Jak wiadomo, opcja sprzedaży udziałów upadła, gdy wybory wygrał Arkadiusz Wiśniewski. Ale temat ECO żył nadal, bo nowa ekipa ogłosiła, że miasto musi pilnie odzyskać władzę nad spółką, bo skoro ma większościowy pakiet udziałów, to spółka powinna działać tak, by korzystali opolanie a nie prywatny udziałowiec, tym bardziej podejrzany, że niemiecki. Mieliśmy konferencje prasowe, oświadczenia, manifestacje, zapowiedzi szybkiego rozstrzygnięcia sporu na gruncie kodeksu spółek handlowych.
I co?
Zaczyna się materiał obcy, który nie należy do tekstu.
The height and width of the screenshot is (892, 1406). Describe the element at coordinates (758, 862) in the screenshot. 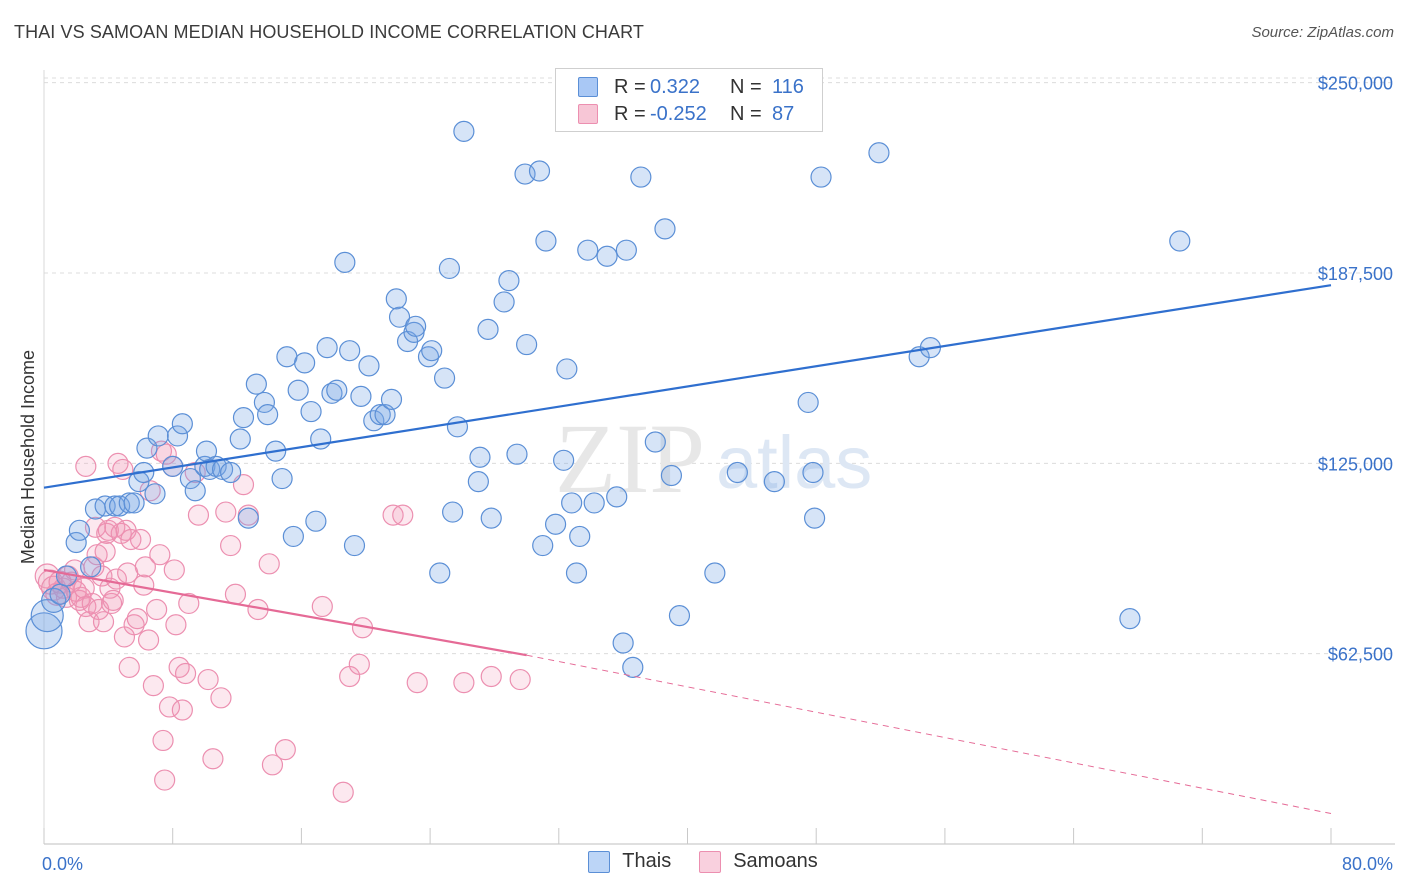

I see `series-legend-samoans: Samoans` at that location.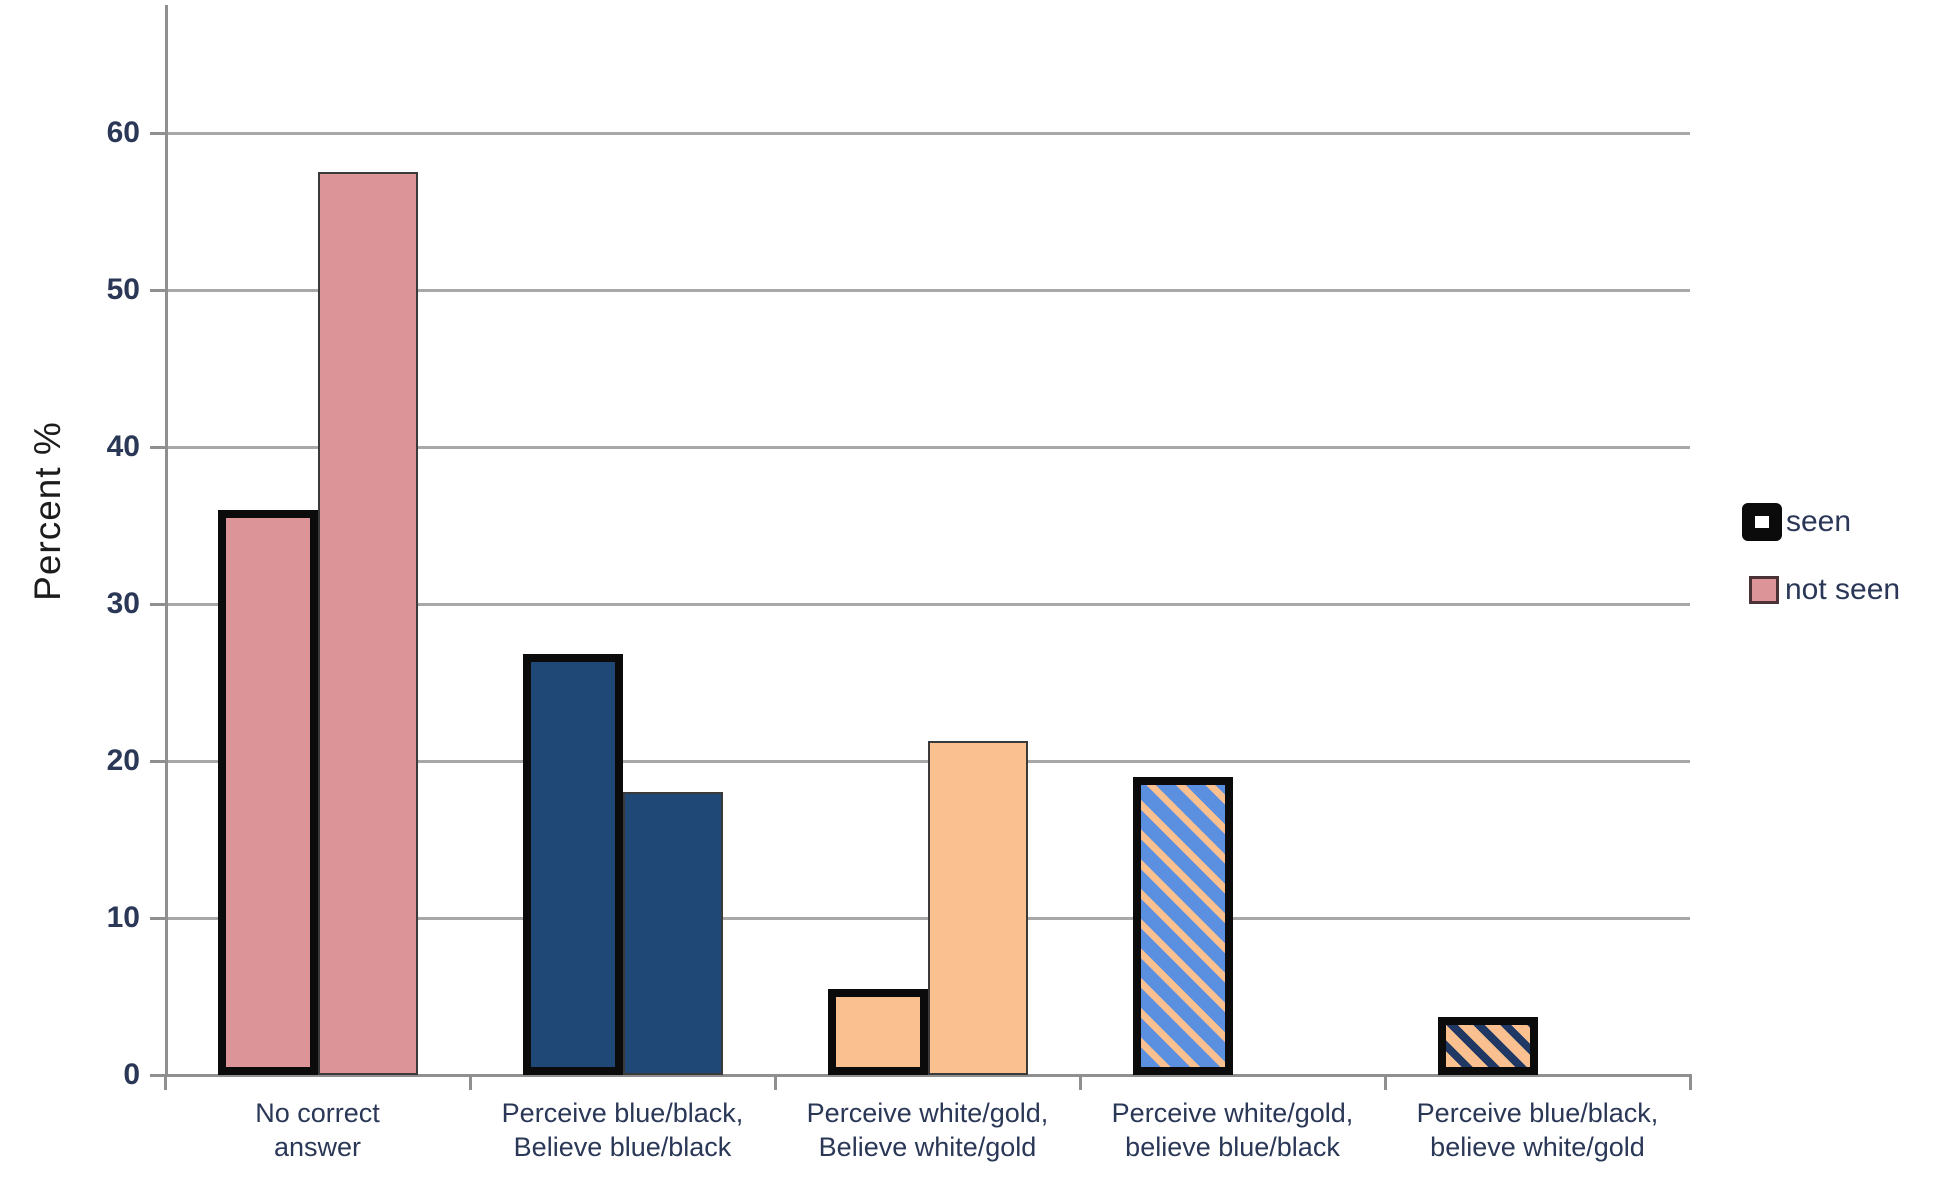 This screenshot has height=1201, width=1933. Describe the element at coordinates (672, 934) in the screenshot. I see `bar-not-seen-cat1` at that location.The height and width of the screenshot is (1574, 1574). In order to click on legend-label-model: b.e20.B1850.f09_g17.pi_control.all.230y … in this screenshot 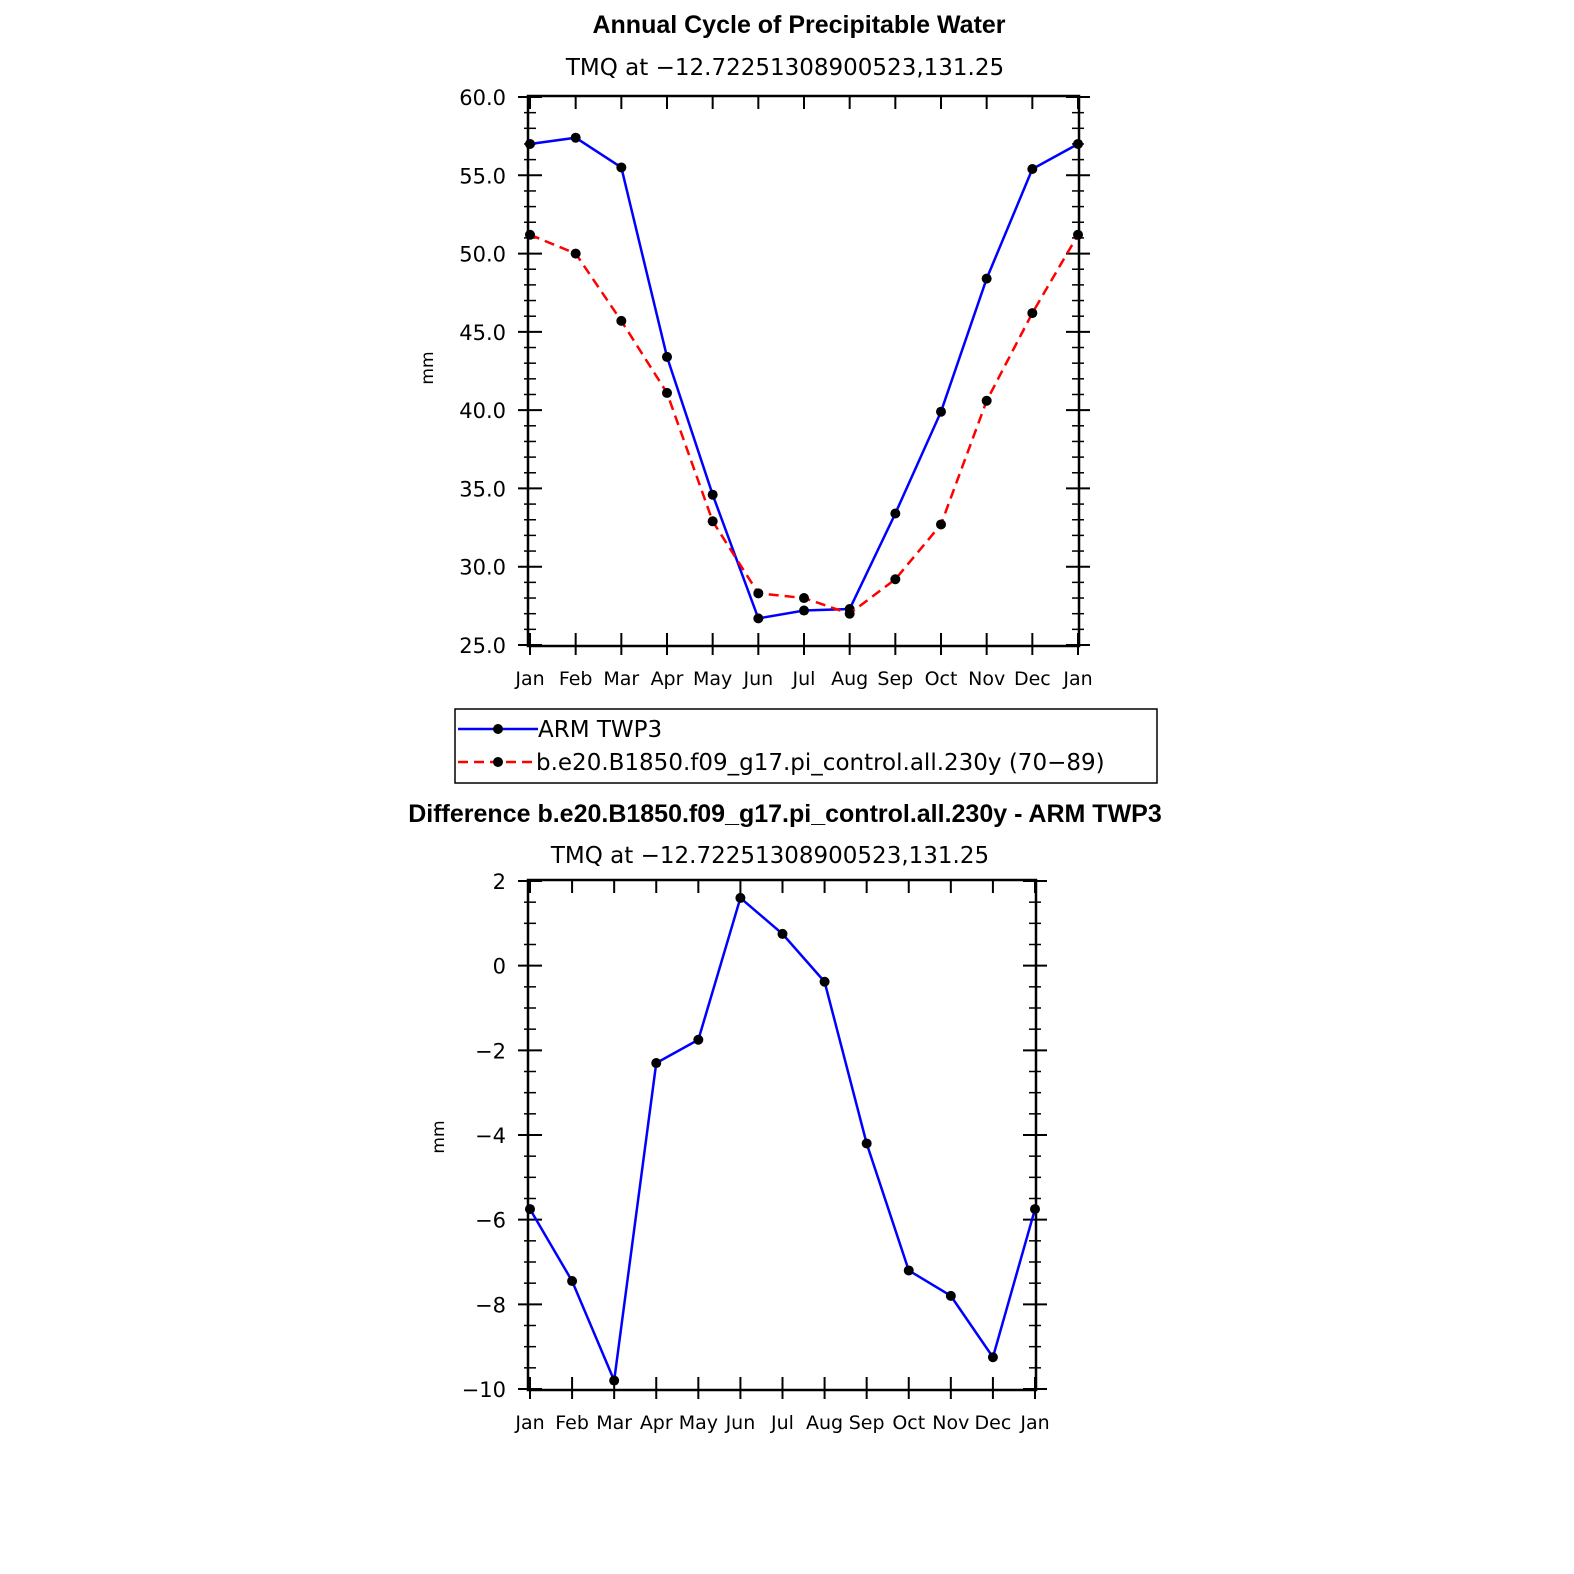, I will do `click(820, 763)`.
I nic. Nawet jeśli do jakiegoś kompromisu doszło, to po cichu, bo opinia publiczna się o nim nie dowiedziała. Bardzo jednak prawdopodobne, że ciepłowniczy konflikt został zamrożony, bo nikt nie wpadł na pomysł, jak z niego sensownie wybrnąć. Teraz, kiedy wiceprezydent Janusz Kowalski, główny protagonista sporu, opuścił Opole, możliwe jest pewnie wszystko. Może o temacie „władztwa” w ECO zapomnimy, może przypomni go nowa rządowa ekipa. W końcu Janusz Kowalski zapowiedział, że będzie twardo „dbał o interesy Rzeczypospolitej na froncie energetycznym”.